About Sunshine Radio
Somewhere early in 1971, two radio hams had the bright idea to form a hospital radio organisation on the Isle of Wight. They were Mike Cooley and Rob Mannion, Mike is still an active member today, but Rob moved on to other projects and remains the Editor of Practical Wireless.
So HBA, as it was referred to, was started, and there were many meetings and discussions about fundraising and broadcasting. To this day, Mike still has the very first income and expenditure account! We were joined by a professional broadcaster from Radio Solent – Bill Lyon who lectured us on broadcasting techniques.
One day, in 1972, we were summoned by Bill Lyon to the old workhouse in the grounds of St. Mary’s Hospital and informed that this was going to be our radio station. The premises consisted of a front door, behind which was a corridor with two rooms one on each side. The rooms were made by a single thickness partition containing a window and a door. We decided that the right hand room would be the record library and the one on the left would be our studio/control room, and we would split that room into two. As we were all working during the day not much was done as we only had weekends to spare. We spent a lot of time talking about the merits of acoustic treatment, using egg boxes on the walls and ceilings, but we finished up with polystyrene tiles on the ceiling and that was the end of that story.
The apprentices at Plessey (now BAE Systems) in Cowes, took on the project to design and build our audio mixer. They went over to Radio Solent and looked at their Outside Broadcast mixer, came back and built a carbon copy for us. We now had an 8 channel audio mixer but nothing else. We split the room into two and things started to move forward with the aim to be ready by Christmas 1972. Come the New Year of 1973, Bill Lyon suddenly dropped a bombshell on us; Lord Louis (Earl Mountbatten of Burma) would be on the Isle of Wight early in February and would be coming in to open our Radio Station.
Panic ensued (Corporal Jones had nothing on us!). All we had was a mixer, two bare rooms and a few weeks to produce a working radio station.
By this time the number of people in HBA had increased, one of these people was John Barker, a BBC engineer from the Rowridge TV site, who had taken on the post of Station Engineer. The work started in earnest to build our first radio station, as by this time we had only 14 days to go before the grand opening.
It was not plain sailing by any stretch of the imagination, but we overcame each problem as they arose and on the 2nd February 1973 The Day arrived!
And so did we, all suited and booted. We had been briefed on the protocol of how to address a Lord of the Realm – we were ready.
Suddenly we realised that a vital piece of the broadcast system was missing – we were not connected into the hospital radio system, which meant that nobody in the hospital would be able to hear us. More panic ensued and an engineer was dispatched waving a soldering iron to make the final connection to the old north block – job done, it was now or never.
Lord Louis arrived and, after introductions, was taken into the studio by Bill Lyon, we all watched through the windows and listened on the monitor speakers, and exactly on time at 15:00 hours, the HBA made its very first broadcast.

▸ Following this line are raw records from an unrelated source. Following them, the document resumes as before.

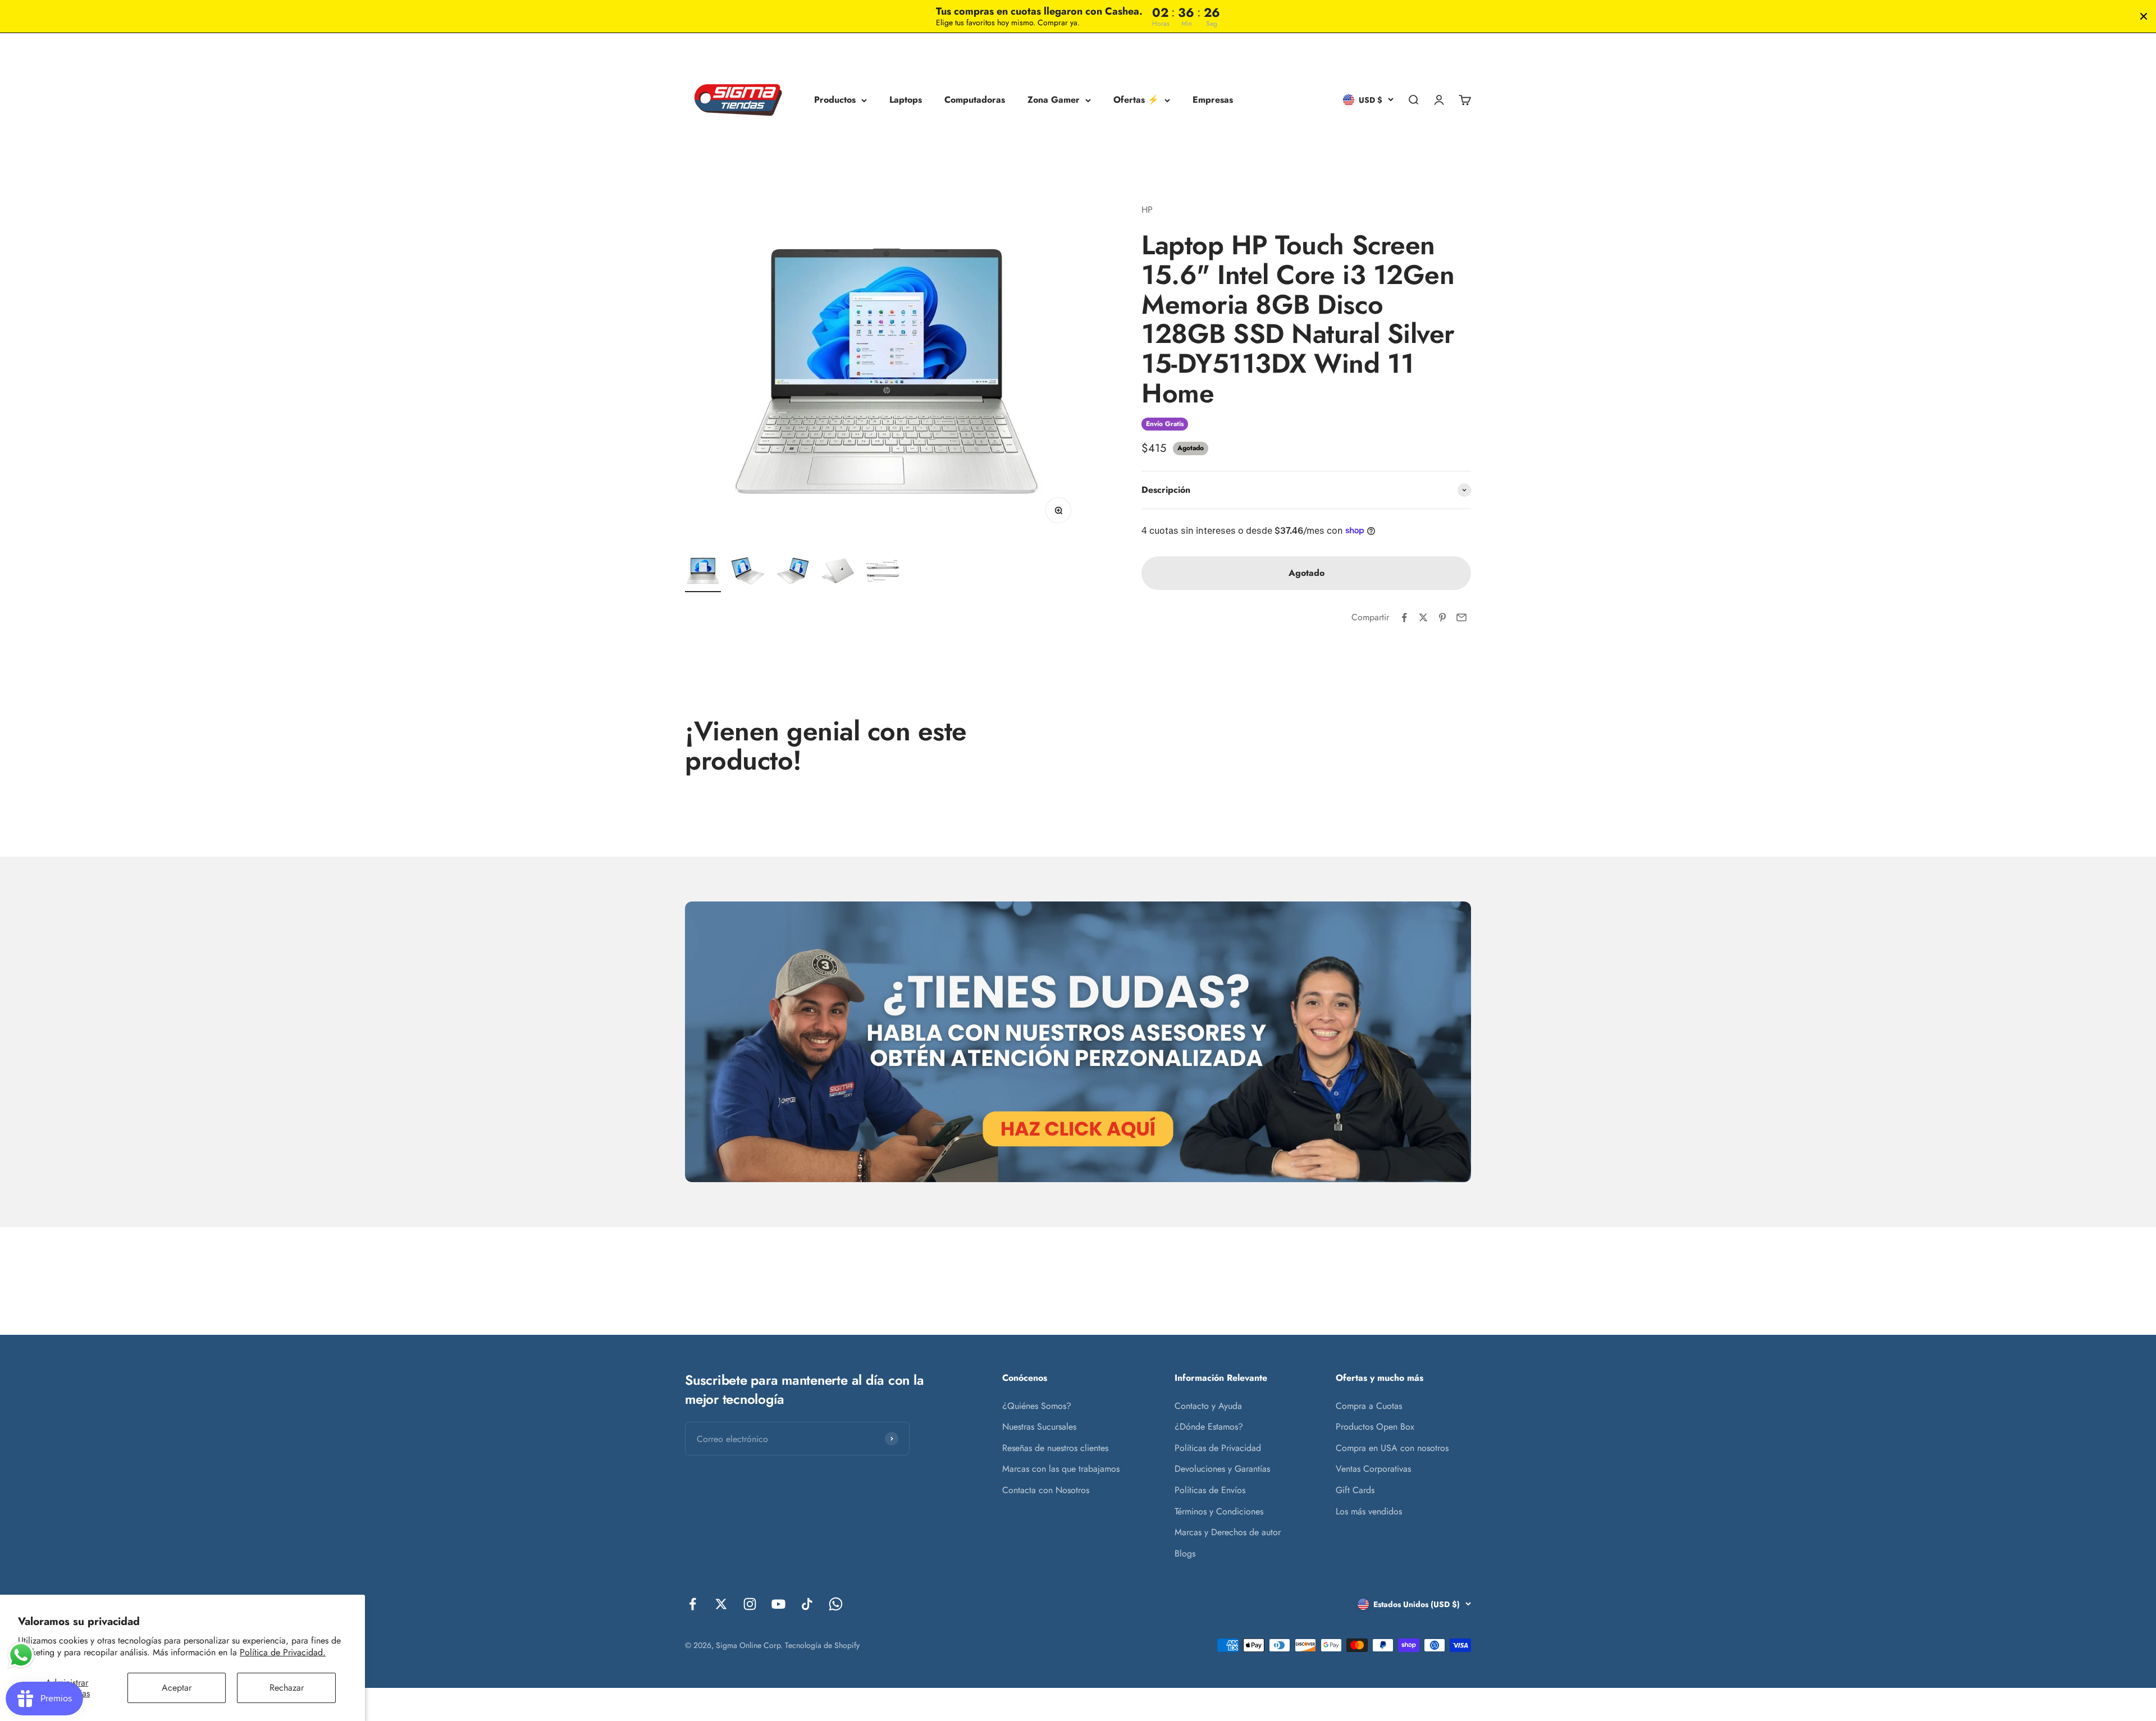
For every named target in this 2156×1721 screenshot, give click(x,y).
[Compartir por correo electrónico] (1461, 617)
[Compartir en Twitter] (1423, 617)
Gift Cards (1355, 1490)
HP (1147, 209)
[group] (1078, 1041)
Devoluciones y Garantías (1222, 1468)
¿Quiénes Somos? (1036, 1405)
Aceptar (176, 1687)
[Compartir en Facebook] (1404, 617)
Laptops (905, 100)
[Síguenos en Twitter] (721, 1604)
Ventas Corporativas (1373, 1468)
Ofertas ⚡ (1136, 100)
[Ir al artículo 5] (883, 572)
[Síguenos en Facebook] (692, 1604)
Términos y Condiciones (1219, 1511)
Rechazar (287, 1687)
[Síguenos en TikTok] (807, 1604)
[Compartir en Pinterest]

Since then we have gone from strength to strength. We were connected to the other hospitals on the island, Frank James, Ryde, Fairlee, and Whitecroft. Sadly, today only St Mary’s is left. Over the years we have done many outside broadcasts from the wards, Cowes Week, the Agriculture Show at Northwood, and various shows from the Medina Theatre. We covered the memorial service from the dell at Carisbrooke Castle for Lord Louis, and the biggest event was the opening of the maternity ward in 1976 by the Duchess of Kent.
This broadcast coincided with the Agricultural Show, and required us to not only provide facilities from the the show site, but a lot more at St Mary’s. The Duchess arrived by helicopter, and did a walkabout, we followed every footstep giving a running commentary which entailed quite a lot of people with microphones complete with talkback facilities connected to a control point in the maternity block and then fed back to the main HBA control room where they were mixed in with the commentaries from the show. In 1985/6 the hospital fire officer condemned the old complex downstairs, so we rebuilt the studios upstairs where they are today.
We are currently refurbishing the whole complex again, to enable us to broadcast in stereo, and to update all of our equipment to the needs of the 21st century.